** Your objective **
Return every record below exactly as written.
*** Record excerpts Section Begins ***
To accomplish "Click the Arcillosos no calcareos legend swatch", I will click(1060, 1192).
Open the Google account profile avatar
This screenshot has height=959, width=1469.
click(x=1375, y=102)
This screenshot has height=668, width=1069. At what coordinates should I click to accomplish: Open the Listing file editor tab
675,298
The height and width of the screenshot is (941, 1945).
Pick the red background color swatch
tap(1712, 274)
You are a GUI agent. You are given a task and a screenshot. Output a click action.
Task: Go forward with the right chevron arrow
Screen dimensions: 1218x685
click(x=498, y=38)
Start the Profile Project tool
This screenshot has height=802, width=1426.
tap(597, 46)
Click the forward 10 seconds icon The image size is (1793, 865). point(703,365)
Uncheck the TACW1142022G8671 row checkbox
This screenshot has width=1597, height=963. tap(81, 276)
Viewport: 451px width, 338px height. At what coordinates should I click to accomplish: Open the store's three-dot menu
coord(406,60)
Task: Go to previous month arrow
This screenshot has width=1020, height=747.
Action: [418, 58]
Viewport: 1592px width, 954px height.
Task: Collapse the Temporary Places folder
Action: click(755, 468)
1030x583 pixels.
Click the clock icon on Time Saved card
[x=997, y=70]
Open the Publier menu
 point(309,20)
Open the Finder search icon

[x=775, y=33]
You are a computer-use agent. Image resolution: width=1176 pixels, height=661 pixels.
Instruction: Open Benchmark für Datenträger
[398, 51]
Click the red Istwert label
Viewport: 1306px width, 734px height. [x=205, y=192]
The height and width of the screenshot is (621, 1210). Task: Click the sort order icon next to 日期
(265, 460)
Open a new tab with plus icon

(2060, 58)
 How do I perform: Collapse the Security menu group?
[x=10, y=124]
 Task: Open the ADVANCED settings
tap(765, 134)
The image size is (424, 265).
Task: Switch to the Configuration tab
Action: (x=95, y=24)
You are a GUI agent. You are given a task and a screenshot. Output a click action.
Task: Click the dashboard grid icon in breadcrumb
*** Record excerpts Section Ends ***
** Problem solution **
To accomplish "Click the Arcillosos no calcareos legend swatch", I will click(1060, 1192).
Open the Google account profile avatar
This screenshot has height=959, width=1469.
click(x=1375, y=102)
This screenshot has height=668, width=1069. At what coordinates should I click to accomplish: Open the Listing file editor tab
675,298
The height and width of the screenshot is (941, 1945).
Pick the red background color swatch
tap(1712, 274)
You are a GUI agent. You are given a task and a screenshot. Output a click action.
Task: Go forward with the right chevron arrow
Screen dimensions: 1218x685
click(x=498, y=38)
Start the Profile Project tool
This screenshot has height=802, width=1426.
tap(597, 46)
Click the forward 10 seconds icon The image size is (1793, 865). point(703,365)
Uncheck the TACW1142022G8671 row checkbox
This screenshot has width=1597, height=963. tap(81, 276)
Viewport: 451px width, 338px height. At what coordinates should I click to accomplish: Open the store's three-dot menu
coord(406,60)
Task: Go to previous month arrow
This screenshot has width=1020, height=747.
Action: [418, 58]
Viewport: 1592px width, 954px height.
Task: Collapse the Temporary Places folder
Action: click(755, 468)
1030x583 pixels.
Click the clock icon on Time Saved card
[x=997, y=70]
Open the Publier menu
 point(309,20)
Open the Finder search icon

[x=775, y=33]
You are a computer-use agent. Image resolution: width=1176 pixels, height=661 pixels.
Instruction: Open Benchmark für Datenträger
[398, 51]
Click the red Istwert label
Viewport: 1306px width, 734px height. [x=205, y=192]
The height and width of the screenshot is (621, 1210). Task: Click the sort order icon next to 日期
(265, 460)
Open a new tab with plus icon

(2060, 58)
 How do I perform: Collapse the Security menu group?
[x=10, y=124]
 Task: Open the ADVANCED settings
tap(765, 134)
The image size is (424, 265).
Task: Switch to the Configuration tab
Action: (x=95, y=24)
You are a GUI agent. You are given a task and a screenshot. Output a click action.
Task: Click the dashboard grid icon in breadcrumb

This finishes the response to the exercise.